EXCERPT TO READ -
────

!

Legal Disclaimer

PipeAgent is a data distribution gateway. We do not own, verify, or endorse the data provided by third-party creators. Use at your own discretion.

Docs/storage strategies

Storage Strategies: Split & Shield Pattern

To maximize performance and minimize Token costs for AI Agents, PipeAgent uses a three-tier storage architecture. This ensures that Agents only process the data they actually need.

The Problem: HTML Bloat & Token Burn

Traditional scraping returns raw HTML or massive unoptimized JSON. When an Agent reads a 100KB HTML page just to find one price, you are "burning" thousands of tokens on layout code rather than reasoning.

The Solution: 3-Tier Slicing

PipeAgent providers choose a strategy during data ingestion (Push API).

1. Snapshot Strategy

  • Best for: Single JSON objects, configuration files, or atomic status updates.
  • How it works: The entire payload is stored as a single blob.
  • Agent Payload: Minimal (1:1 with source).
  • 2. Collection Strategy

  • Best for: Simple lists (e.g., Top 10 News, Recent Trades).
  • How it works: Data is stored as an array. Supports server-side pagination (limit, offset) and JSONPath projection.
  • Agent Payload: Partial (Only requested items/fields).

────

INSTRUCTIONS -
A) Summarize the storage strategies page in two sentences.
B) Translate this sentence from the storage strategies page into Spanish: "To maximize performance and minimize Token costs for AI Agents, PipeAgent uses a three-tier storage architecture."

────

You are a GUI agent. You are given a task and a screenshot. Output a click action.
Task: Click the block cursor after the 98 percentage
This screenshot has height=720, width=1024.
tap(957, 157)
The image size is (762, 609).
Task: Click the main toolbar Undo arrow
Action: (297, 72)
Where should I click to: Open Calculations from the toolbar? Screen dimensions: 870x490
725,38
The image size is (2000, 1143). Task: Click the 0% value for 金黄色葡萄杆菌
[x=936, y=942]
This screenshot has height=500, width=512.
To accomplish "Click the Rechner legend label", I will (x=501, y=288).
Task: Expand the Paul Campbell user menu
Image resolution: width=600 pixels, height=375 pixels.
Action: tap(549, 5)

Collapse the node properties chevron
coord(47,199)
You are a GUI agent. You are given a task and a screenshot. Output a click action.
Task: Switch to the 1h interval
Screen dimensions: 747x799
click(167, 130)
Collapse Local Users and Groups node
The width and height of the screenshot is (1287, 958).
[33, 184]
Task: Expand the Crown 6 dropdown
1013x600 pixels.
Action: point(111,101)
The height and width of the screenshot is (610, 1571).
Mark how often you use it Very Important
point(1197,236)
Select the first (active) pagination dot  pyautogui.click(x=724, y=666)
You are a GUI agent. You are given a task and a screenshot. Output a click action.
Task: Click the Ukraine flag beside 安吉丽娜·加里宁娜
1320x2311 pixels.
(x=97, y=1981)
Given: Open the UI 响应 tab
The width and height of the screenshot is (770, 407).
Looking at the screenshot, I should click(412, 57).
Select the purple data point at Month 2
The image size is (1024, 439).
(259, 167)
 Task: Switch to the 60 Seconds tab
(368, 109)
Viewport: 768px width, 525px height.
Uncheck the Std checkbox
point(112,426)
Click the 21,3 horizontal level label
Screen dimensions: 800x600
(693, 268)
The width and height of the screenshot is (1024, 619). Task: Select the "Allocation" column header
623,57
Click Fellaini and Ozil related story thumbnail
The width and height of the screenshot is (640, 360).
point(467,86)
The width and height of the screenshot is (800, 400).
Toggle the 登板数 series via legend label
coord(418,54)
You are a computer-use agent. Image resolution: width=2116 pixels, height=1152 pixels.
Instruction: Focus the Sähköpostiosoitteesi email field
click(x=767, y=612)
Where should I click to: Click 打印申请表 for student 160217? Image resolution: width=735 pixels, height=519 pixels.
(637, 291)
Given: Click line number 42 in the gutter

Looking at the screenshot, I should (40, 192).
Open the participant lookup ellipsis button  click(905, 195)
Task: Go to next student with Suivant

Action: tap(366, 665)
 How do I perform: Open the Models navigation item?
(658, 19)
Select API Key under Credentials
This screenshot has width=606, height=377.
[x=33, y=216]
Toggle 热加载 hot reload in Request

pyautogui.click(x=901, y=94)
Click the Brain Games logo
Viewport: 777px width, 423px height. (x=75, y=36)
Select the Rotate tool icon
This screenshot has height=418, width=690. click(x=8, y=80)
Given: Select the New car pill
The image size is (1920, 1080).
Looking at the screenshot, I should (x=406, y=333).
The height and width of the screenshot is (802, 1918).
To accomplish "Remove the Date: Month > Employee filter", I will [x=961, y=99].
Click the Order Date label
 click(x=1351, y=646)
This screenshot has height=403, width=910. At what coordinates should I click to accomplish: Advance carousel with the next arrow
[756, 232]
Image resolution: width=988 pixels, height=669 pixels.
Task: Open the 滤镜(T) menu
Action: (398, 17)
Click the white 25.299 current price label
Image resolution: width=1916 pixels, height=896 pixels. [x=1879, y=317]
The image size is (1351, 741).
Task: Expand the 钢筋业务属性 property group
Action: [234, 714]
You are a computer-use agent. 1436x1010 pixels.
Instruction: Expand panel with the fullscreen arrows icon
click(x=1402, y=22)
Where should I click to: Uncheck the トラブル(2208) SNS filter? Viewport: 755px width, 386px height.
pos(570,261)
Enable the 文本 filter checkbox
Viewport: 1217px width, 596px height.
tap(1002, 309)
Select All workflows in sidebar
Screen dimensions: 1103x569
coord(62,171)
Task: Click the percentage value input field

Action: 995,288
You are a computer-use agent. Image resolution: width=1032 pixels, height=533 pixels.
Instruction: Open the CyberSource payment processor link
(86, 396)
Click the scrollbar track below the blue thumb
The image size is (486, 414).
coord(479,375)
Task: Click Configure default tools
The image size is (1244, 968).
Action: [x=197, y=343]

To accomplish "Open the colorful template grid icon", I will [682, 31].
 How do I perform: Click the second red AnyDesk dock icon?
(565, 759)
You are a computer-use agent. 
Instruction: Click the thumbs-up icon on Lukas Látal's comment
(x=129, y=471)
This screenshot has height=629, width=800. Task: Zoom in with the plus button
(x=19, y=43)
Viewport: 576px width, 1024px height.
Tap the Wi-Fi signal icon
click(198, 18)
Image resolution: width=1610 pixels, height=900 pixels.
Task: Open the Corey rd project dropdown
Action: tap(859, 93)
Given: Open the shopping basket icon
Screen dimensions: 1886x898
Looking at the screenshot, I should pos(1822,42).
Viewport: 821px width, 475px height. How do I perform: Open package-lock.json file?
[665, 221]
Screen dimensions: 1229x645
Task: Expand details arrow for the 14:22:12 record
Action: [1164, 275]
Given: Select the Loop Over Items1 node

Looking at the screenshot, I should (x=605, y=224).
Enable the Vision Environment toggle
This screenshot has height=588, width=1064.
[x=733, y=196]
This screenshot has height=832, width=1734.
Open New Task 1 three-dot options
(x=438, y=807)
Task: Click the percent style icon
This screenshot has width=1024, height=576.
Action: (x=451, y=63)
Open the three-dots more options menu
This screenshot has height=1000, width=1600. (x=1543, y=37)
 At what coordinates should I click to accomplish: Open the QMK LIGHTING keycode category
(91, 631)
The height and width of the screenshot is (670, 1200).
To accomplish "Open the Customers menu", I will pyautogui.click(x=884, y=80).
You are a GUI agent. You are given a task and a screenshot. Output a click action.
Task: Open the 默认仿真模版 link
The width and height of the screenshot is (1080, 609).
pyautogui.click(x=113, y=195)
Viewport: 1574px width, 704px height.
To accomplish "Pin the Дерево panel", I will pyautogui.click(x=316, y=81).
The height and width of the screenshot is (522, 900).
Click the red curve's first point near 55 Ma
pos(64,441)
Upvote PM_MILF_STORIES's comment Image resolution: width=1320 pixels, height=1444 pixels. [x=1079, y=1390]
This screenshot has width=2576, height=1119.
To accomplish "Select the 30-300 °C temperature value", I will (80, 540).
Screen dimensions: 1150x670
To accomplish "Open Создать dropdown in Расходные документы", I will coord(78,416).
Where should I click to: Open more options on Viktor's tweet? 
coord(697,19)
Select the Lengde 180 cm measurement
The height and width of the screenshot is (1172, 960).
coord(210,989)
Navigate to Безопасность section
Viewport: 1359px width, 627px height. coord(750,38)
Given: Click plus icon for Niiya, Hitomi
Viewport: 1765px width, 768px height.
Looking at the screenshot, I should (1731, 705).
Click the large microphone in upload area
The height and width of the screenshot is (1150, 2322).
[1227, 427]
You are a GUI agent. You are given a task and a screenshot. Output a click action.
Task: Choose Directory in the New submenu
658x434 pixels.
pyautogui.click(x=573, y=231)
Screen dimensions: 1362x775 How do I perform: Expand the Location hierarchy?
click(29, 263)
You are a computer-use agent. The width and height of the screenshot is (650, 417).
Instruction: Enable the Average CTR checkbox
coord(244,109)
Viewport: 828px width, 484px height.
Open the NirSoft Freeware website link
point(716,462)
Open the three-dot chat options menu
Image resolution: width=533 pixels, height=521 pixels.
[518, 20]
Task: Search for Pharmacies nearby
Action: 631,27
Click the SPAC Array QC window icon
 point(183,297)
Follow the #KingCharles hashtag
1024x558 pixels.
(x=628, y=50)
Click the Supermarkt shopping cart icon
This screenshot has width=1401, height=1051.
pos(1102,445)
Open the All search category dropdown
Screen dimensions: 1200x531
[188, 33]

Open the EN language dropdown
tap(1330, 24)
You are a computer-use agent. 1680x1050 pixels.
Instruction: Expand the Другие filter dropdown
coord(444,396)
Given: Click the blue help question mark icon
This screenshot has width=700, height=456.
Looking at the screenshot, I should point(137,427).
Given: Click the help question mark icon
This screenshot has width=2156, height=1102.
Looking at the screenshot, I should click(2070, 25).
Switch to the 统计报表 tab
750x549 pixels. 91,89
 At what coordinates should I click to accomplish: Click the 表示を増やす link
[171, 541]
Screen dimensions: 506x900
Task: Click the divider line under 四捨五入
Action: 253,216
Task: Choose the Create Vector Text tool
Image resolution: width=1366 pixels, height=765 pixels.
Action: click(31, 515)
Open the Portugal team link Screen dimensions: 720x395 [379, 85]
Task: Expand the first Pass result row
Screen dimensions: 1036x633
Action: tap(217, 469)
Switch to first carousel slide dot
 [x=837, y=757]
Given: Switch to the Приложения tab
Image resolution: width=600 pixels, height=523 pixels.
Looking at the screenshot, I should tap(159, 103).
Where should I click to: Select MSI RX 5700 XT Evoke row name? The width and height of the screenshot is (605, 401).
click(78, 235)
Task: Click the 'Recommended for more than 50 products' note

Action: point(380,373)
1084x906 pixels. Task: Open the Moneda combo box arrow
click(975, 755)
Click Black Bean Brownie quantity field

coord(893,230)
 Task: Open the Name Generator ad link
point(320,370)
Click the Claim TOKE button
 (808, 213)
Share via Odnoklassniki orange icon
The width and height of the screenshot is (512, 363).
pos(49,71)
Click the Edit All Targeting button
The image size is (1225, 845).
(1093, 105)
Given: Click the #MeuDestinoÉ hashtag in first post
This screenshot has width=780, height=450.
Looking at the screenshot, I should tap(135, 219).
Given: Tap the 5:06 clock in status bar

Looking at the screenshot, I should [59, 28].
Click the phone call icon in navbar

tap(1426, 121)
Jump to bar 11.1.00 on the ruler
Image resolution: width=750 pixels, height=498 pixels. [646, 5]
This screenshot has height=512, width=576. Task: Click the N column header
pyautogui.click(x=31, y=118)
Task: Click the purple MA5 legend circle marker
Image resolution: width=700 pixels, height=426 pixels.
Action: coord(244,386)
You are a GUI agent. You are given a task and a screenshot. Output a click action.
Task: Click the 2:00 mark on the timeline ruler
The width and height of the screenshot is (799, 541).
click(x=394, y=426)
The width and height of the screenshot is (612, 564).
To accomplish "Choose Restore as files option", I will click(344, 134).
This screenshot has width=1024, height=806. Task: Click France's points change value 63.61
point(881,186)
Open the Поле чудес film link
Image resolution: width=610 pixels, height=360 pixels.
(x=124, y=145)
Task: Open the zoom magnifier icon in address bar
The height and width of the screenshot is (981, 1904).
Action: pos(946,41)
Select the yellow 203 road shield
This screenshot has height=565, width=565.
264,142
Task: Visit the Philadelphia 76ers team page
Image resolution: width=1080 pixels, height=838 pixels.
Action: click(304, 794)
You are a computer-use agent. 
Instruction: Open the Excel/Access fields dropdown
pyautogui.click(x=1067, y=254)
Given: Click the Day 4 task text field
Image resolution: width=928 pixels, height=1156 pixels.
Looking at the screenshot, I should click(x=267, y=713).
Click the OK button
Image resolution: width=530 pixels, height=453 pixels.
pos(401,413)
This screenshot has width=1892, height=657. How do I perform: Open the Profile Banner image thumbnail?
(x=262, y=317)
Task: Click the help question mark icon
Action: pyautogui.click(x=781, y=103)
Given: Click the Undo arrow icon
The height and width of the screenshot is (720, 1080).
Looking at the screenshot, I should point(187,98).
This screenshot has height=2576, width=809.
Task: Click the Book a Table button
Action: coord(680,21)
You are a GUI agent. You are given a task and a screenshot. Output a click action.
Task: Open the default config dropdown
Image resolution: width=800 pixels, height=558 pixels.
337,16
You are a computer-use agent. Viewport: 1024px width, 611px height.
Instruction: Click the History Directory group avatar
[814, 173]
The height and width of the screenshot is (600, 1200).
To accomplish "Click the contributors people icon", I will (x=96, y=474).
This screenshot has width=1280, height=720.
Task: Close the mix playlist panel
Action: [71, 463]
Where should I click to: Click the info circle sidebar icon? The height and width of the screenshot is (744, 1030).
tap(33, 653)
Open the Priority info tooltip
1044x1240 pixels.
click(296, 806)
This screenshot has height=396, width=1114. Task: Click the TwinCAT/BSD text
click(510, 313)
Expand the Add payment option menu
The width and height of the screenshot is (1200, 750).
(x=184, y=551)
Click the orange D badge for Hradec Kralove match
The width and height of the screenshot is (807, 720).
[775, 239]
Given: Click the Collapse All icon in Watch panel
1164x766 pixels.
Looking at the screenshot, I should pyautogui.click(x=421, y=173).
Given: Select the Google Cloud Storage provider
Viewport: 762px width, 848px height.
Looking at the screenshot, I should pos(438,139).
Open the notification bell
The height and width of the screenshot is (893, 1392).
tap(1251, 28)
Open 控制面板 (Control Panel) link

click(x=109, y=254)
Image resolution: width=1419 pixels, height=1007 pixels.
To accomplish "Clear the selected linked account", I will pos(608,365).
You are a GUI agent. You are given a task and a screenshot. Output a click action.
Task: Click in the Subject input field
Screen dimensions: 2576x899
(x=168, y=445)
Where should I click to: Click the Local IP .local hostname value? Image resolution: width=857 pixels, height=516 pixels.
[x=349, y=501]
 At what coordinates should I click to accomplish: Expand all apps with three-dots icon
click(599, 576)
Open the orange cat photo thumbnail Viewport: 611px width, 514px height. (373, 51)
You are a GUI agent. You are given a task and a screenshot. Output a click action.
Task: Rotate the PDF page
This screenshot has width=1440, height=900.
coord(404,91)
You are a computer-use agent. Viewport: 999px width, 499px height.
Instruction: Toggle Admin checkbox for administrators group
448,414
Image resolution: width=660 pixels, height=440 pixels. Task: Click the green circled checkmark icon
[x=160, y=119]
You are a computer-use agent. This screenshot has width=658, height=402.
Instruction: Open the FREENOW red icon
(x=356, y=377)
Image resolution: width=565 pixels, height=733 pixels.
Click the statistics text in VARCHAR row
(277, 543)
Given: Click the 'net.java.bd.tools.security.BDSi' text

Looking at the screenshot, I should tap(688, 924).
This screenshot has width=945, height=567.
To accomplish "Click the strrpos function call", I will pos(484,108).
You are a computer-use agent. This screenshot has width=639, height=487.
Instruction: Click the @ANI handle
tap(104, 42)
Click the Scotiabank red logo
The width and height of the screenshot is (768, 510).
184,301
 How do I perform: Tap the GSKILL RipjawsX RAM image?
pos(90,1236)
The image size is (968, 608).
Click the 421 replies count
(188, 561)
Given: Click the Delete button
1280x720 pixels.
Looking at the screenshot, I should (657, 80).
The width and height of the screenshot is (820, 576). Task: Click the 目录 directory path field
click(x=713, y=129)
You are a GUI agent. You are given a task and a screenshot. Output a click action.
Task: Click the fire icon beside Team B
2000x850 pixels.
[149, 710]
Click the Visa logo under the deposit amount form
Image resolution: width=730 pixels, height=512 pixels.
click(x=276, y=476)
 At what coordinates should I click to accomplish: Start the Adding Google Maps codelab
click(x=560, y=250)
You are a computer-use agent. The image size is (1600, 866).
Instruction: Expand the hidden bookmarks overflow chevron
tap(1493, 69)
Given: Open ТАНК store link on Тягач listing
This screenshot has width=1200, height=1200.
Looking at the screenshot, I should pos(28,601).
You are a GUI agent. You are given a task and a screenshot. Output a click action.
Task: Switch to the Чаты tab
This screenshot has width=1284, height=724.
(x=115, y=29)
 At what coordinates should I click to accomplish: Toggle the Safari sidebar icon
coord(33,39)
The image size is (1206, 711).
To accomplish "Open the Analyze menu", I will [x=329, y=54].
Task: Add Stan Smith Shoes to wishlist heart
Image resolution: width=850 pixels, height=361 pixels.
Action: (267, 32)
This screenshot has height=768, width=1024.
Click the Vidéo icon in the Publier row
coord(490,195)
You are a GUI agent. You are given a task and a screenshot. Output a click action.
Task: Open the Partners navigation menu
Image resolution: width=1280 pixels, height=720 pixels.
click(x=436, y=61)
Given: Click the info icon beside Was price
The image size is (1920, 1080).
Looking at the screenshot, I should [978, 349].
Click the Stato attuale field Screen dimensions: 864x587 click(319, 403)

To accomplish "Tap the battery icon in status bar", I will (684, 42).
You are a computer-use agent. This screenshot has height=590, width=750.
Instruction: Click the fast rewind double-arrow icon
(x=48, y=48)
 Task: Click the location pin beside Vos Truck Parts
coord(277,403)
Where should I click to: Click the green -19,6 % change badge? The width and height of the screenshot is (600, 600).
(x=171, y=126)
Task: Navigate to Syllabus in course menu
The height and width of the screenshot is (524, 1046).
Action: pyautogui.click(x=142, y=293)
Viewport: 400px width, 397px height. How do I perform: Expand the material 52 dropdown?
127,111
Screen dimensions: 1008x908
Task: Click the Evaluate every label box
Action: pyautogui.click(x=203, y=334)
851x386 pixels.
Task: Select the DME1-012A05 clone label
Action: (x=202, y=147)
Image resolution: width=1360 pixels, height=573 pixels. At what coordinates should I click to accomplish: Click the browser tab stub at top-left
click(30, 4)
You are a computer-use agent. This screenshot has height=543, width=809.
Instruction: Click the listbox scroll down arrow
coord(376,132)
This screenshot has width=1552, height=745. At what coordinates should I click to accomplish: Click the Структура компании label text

────

LIST OF SOLUTIONS -
A) PipeAgent uses a three-tier storage architecture so that AI agents process only the data they actually need, rather than spending thousands of tokens on the layout code in raw HTML or unoptimized JSON returned by traditional scraping. Providers choose a strategy during data ingestion: Snapshot stores the entire payload as a single blob for single JSON objects, configuration files, or atomic status updates, while Collection stores simple lists as an array with server-side pagination and JSONPath projection so agents receive only the requested items or fields.

B) Para maximizar el rendimiento y minimizar los costos de tokens para los agentes de IA, PipeAgent utiliza una arquitectura de almacenamiento de tres niveles.